◆ Study questions ◆
1. In the article about the World War II veteran turned dentist, reproduce the passage starting with "March 21, 2012" and going on through "he turned 21.".
2. According to the article about the World War II veteran turned dentist, how many missions did Erickson complete in total?
3. Write the next part of the article about the World War II veteran turned dentist, picking up after its final sentence.

◆ Text passage ◆
++++++++++++++++++++
World War II vet turned dentist

March 21, 2012

Wayne Erickson can’t forget the sound of gunfire strafing the outside his cockpit or how he once flew a mission over France during which the cloud cover was so heavy a fellow pilot crashed into the Cliffs of Dover. 

Wayne Erickson can’t forget the sound of gunfire strafing the outside his cockpit or how he once flew a mission over France during which the cloud cover was so heavy a fellow pilot crashed into the Cliffs of Dover. 

Before taking off on a more than 40-year career as a dentist, Erickson flew fighter planes in World War II.  He served in the U.S. Army Air Corps and completed a total of 42 missions  – 30 of which were flown before he turned 21.

Erickson was just 18 years old and had recently finished high school when he decided to enlist.

“In those days you were going to be drafted,” said Erickson, now 87 and living in Elmhurst, Ill. “joined the army air corps because I didn’t want to go into the infantry.”
++++++++++++++++++++
◆ Information shown ◆
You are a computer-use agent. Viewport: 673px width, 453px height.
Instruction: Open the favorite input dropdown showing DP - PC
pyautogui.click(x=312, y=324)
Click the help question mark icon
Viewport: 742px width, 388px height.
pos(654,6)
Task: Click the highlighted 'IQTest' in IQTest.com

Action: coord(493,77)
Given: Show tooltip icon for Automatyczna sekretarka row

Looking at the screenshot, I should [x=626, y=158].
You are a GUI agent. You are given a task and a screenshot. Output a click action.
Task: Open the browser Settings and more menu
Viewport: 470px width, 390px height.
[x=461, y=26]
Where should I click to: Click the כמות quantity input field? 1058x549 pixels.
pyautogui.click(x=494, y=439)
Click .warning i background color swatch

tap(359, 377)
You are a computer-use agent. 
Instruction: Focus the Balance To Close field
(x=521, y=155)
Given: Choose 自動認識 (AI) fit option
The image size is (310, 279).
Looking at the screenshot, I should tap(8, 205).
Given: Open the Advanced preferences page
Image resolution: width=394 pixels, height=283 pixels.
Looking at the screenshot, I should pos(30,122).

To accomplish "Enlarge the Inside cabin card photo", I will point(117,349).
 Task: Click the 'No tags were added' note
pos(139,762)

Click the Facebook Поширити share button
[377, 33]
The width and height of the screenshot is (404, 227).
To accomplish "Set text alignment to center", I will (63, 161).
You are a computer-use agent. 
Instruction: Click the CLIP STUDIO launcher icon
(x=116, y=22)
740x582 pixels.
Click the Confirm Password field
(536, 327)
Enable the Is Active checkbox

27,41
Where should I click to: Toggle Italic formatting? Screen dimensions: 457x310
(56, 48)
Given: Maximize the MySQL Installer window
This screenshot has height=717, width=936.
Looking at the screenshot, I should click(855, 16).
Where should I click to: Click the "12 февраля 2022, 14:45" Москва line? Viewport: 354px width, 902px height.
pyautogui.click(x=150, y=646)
++++++++++++++++++++
◆ Responses by item number ◆
1.
March 21, 2012

Wayne Erickson can’t forget the sound of gunfire strafing the outside his cockpit or how he once flew a mission over France during which the cloud cover was so heavy a fellow pilot crashed into the Cliffs of Dover. 

Wayne Erickson can’t forget the sound of gunfire strafing the outside his cockpit or how he once flew a mission over France during which the cloud cover was so heavy a fellow pilot crashed into the Cliffs of Dover. 

Before taking off on a more than 40-year career as a dentist, Erickson flew fighter planes in World War II.  He served in the U.S. Army Air Corps and completed a total of 42 missions  – 30 of which were flown before he turned 21.

2. 42 missions.

3.
Erickson was just 20 years old when he and other pilots crossed the Atlantic Ocean to join in the biggest fight of their lives. Erickson was stationed in 1944 at Wormingford Air Base in Essex, England

“We went over on a ship that was just smaller than the Queen Mary,” he recalled. “We did S curves to avoid (enemy) subs.”

Erickson was a member of the 55th Fighter Group which flew P-51 Mustangs to protect bombers on missions in the European theater. 

“We were the first planes that were able to go all the way to the targets,” said Erickson, adding that the planes would eject their gas tanks on the way back to England.

Twenty-seven of his fellow pilots in his squadron were killed in action, but the group was credited with destroying 940 locomotives and 585 enemy aircraft. During one especially heart-pounding mission, Erickson was returning from Germany and was unable to see the ground because of heavy cloud cover.

“When you’re flying blind like that you don’t know what’s beneath you,” he said.

Despite the dense fog, Erickson managed to land safely. Another pilot with whom he was flying was not so lucky. Erickson later learned that the airman had crashed into the Cliffs of Dover.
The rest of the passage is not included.